Yıllardan beri kıtlığın pençesinde olan Afrika ülkeleri, ABD-NATO cephesinin kışkırttığı, Rusya’nın başlattığı Ukrayna savaşından sonra ciddi bir açlık sorunuyla karşı karşıya kaldı. Hem Rusya hem Ukrayna’nın buğday ihraç eden ülkeler olması, sorunu “gıda krizi” noktasına getirdi. Zira, savaştan ve Rusya’ya uygulanan ambargodan dolayı tahıl ihracatı aksadı.
Gıda krizinin derinleşmesi üzerine “Tahıl Koridoru” açma tartışmaları gündeme gelmiş, 22 Temmuz’da Türkiye, Rusya, Ukrayna ve Birleşmiş Milletler (BM) arasında "Tahıl ve Yiyecek Maddelerinin Ukrayna Limanlarından Emniyetli Sevki Girişimi Belgesi" İstanbul’da imzalanmıştı.

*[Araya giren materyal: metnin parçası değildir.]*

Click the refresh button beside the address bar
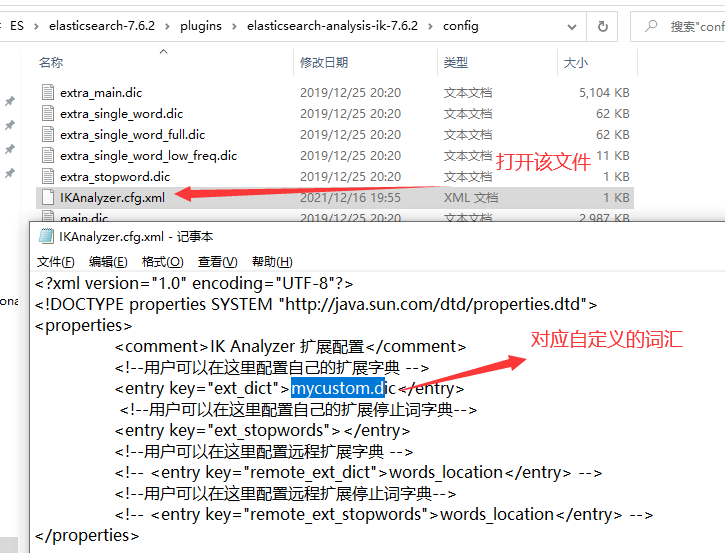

ABD, AB dahil bütün taraflar anlaşmadan memnuniyet duyduklarını açıkladılar. İmzacılar arasında yer alan BM Genel Sekreteri Antonio Guterres, anlaşmayı önemli bir gelişme olarak değerlendirmişti. Anlaşmanın ardından Ukrayna limanlarından tahıl ihracatı yeniden başlamıştı. Rusya ise aradan bir buçuk ay geçmesine rağmen halen tahıl ihracatına başlayabilmiş değil. Anlaşmaya göre Rusya’nın tahıl ihracatına ambargo uygulanmayacaktı. Oysa Moskova yönetimi tarafından yapılan açıklamalar durumun farklı olduğunu gösterdi. Zira, ABD ile suç ortakları halen Rusya’nın tahıl ihraç etmesini sabote ediyorlar.
Batılı emperyalistlerin bu tutumu, Rusya’dan önce açlık tehdidi altında bulunan yoksul halklara zarar veriyor. Zira Rusya’nın tahıl ihracatı önündeki engeller kaldırıldığında hem buğdaya ulaşmak daha kolay olacak hem fiyatlardaki artışı durdurmak mümkün olacak. Oysa aksi yönde yapılan açıklamalara rağmen ABD ile suç ortakları gıda krizini derinleştirecek tutumlarını pervasızca sürdürüyorlar.
Bu sorunu dün yaptığı açıklamada dile getiren Rusya Devlet Başkanı Vladimir Putin, batının bu iki yüzlü politikasına dikkat çekerek, “Tahıl Koridorunun” tehlikede olduğu mesajını verdi. Anlaşmanın tek taraflı olmadığını hatırlatan Putin, Rusya’nın tahıl ihracatının önündeki engellerin kaldırılması gerektiğini belirtti. Dışişleri Bakanı Sergey Lavrov’da daha önce benzer bir açıklama yapmıştı.
Moskova’dan yapılan açıklamalar, ABD-İngiltere-AB cephesinin Ukrayna savaşına benzin dökmekle yetinmediğini, gıda krizini derinleştirecek icraatlara devam ettiğini de gösterdi. Yapılan açıklamalarda bu sorunun çözülüp Rusya’nın tahıl ihraç etmesinin önündeki engellerin kaldırılmaması durumunda, İstanbul’da imzalanan anlaşmanın iptal edilebileceği sinyali verildi. Putin yönetimi, ABD ile ortaklarının tutumlarında ısrar etmeleri durumunda buğday ihracatı için açılan koridorun kapatılabileceği konusunda uyardı.
Yüz milyonlarca insan açlıkla yüz yüze bulunurken ABD ile suç ortaklarının yaptıkları tek şey, Ukrayna savaşına benzin dökmek için on milyarlarca dolarlık silahı kukla Zelenski yönetimine hibe etmek oldu. Savaşta yıkım ve ölümün devam etmesini sağlayanlar, gıda krizini de derinleştirerek halkları açlık uçurumuna doğru sürüklüyorlar.
Halkların emperyalist saldırganlık ve savaşa karşı mücadelesi henüz gelişemediği için, yazık ki savaş kundakçıları istedikleri gibi at oynatabiliyorlar. Buna karşı halkların emperyalist hegemonya savaşı ve silahlanmaya karşı direnişi geliştirmek dışında bir çıkış yolları kalmamıştır.